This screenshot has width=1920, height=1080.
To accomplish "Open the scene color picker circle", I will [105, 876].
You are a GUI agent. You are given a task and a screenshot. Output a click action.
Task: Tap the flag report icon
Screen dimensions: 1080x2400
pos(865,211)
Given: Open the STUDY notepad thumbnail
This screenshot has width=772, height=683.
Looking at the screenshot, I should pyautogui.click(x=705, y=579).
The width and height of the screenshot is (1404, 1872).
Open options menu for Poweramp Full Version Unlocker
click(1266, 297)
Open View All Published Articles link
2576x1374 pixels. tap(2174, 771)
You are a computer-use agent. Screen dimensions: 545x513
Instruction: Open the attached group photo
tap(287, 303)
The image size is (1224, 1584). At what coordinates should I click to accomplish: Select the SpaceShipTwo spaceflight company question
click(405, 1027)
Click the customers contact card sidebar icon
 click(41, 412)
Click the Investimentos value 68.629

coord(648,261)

#### What you will do
Turn the items above into a JSON list of strings, with one string for each line and blank lines omitted.

#### Exercise result
[
  "This screenshot has width=1920, height=1080.",
  "To accomplish \"Open the scene color picker circle\", I will [105, 876].",
  "You are a GUI agent. You are given a task and a screenshot. Output a click action.",
  "Task: Tap the flag report icon",
  "Screen dimensions: 1080x2400",
  "pos(865,211)",
  "Given: Open the STUDY notepad thumbnail",
  "This screenshot has width=772, height=683.",
  "Looking at the screenshot, I should pyautogui.click(x=705, y=579).",
  "The width and height of the screenshot is (1404, 1872).",
  "Open options menu for Poweramp Full Version Unlocker",
  "click(1266, 297)",
  "Open View All Published Articles link",
  "2576x1374 pixels. tap(2174, 771)",
  "You are a computer-use agent. Screen dimensions: 545x513",
  "Instruction: Open the attached group photo",
  "tap(287, 303)",
  "The image size is (1224, 1584). At what coordinates should I click to accomplish: Select the SpaceShipTwo spaceflight company question",
  "click(405, 1027)",
  "Click the customers contact card sidebar icon",
  " click(41, 412)",
  "Click the Investimentos value 68.629",
  "coord(648,261)"
]